Brief 1: In the timezone discussion, begin at the words "Why that's the" and stop after "5h for timezone.". Write that stretch out again, swapping "client" for "driver".
Brief 2: List every distinct date written in the form YYYY-MM-DD in the timezone discussion.

MariaDB set session timezone when timezone option is set. That's the only good solution to handle timezone properly. This correspond to the new option "connectionTimeZone=<my timezone>&forceConnectionTimeZoneToSession=true" in MySQL connector.

Why that's the only good solution ? because some SQL command can use server "now()" for example. Or Date to "2023-01-09" won't be changed in "2023-01-08" because client won't convert it since it doesn't now that it was 01h minus 5h for timezone.

And about 'auto', it's a bug that will be fixed by (CONJ-1026) this week
So fundamentally using mariadb, if client is using the same timezone than server, nothing to do, if not, just set option 'timezone=auto'

Comment by Diego Dupin [ 2023-01-09 ]

The documentation https://mariadb.com/kb/en/about-mariadb-connector-j/#timezone-consideration is now updated. Please tell if you think something is still not right, or documentation can be more explicit !

Comment by Bhagyalakshmi [ 2023-01-20 ]

1. Same scenario as explained in the bug
@@global.time_zone = SYSTEM and system_time_zone = UTC
2. Insert from spring using *.sql file (machine with different time zone (i.e. GMT+5))

[Stored entries]
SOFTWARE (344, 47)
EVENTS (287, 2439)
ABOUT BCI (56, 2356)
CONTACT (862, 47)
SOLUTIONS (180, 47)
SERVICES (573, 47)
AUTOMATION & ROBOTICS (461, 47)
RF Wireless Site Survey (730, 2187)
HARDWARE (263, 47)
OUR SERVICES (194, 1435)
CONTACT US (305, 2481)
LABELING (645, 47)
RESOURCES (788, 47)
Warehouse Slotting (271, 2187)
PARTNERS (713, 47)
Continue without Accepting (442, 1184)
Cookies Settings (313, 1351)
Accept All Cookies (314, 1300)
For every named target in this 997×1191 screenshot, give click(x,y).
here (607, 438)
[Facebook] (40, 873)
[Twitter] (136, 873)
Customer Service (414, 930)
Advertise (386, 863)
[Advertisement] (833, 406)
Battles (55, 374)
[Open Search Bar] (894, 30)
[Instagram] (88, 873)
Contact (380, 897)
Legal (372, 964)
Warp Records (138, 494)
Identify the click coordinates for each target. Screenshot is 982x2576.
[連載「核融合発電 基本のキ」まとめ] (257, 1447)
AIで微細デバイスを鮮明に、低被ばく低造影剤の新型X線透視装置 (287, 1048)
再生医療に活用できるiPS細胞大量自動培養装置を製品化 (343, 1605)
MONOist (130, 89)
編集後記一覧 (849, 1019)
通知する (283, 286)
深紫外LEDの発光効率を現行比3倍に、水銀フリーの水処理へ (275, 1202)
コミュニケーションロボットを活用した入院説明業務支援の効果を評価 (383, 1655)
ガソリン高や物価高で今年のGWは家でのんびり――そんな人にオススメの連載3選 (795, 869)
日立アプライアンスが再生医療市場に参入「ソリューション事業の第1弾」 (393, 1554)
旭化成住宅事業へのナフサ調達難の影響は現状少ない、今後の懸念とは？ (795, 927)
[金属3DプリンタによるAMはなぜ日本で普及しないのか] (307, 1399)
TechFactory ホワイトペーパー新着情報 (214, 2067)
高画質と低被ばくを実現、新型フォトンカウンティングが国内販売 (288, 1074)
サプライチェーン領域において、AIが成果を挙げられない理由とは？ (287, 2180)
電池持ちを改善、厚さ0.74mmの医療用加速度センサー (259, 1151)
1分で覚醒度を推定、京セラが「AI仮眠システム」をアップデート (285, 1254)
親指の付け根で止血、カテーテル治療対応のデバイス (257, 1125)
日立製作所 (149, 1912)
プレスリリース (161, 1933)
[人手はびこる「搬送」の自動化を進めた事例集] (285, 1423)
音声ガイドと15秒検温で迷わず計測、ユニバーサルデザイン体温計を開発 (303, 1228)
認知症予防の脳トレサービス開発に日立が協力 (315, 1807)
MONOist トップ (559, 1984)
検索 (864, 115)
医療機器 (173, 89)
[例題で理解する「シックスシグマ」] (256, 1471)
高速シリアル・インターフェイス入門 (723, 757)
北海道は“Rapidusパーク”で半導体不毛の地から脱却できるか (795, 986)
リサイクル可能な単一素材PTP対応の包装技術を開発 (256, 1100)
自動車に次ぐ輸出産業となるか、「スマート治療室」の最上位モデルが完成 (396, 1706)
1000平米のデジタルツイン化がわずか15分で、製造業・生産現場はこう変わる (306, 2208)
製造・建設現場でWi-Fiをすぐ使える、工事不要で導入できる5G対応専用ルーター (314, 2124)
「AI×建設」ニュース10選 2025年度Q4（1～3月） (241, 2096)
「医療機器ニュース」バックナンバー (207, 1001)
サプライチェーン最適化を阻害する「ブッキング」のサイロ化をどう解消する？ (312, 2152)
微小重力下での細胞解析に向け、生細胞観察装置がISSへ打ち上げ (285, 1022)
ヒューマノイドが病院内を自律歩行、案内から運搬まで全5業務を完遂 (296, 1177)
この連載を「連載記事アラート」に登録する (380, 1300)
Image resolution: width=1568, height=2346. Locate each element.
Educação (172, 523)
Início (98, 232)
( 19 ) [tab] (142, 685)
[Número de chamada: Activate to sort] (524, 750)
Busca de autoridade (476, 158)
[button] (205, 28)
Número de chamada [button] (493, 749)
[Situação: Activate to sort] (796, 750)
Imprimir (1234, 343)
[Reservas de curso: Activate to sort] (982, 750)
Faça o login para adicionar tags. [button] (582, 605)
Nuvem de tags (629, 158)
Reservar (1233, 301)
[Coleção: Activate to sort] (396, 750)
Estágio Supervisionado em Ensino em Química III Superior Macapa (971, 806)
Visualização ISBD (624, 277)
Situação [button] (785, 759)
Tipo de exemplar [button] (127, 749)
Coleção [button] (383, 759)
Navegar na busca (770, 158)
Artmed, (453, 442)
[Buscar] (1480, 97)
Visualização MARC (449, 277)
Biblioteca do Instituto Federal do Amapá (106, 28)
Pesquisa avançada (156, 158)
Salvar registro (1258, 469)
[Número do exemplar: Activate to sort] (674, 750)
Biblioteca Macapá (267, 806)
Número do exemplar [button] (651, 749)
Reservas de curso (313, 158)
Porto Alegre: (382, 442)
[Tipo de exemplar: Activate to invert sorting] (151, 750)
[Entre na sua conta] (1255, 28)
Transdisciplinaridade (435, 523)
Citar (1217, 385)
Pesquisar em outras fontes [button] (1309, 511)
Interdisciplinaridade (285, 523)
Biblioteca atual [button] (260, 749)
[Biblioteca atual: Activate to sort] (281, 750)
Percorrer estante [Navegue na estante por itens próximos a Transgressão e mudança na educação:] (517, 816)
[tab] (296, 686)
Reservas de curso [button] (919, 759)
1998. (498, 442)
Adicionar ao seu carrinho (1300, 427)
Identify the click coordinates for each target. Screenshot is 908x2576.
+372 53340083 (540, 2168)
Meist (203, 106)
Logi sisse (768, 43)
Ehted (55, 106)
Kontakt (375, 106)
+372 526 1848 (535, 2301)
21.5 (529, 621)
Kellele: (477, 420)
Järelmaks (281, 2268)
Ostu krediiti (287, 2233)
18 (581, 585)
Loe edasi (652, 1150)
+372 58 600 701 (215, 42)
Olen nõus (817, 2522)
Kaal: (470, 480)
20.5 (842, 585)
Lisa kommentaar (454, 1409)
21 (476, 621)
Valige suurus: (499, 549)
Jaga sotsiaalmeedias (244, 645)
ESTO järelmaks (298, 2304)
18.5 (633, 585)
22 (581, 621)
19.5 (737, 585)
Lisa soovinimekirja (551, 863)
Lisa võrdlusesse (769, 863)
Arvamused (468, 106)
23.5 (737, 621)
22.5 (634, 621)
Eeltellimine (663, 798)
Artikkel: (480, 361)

Expected output 1:
Why that's the only good solution ? because some SQL command can use server "now()" for example. Or Date to "2023-01-09" won't be changed in "2023-01-08" because driver won't convert it since it doesn't now that it was 01h minus 5h for timezone.

Expected output 2: 2023-01-09, 2023-01-08, 2023-01-20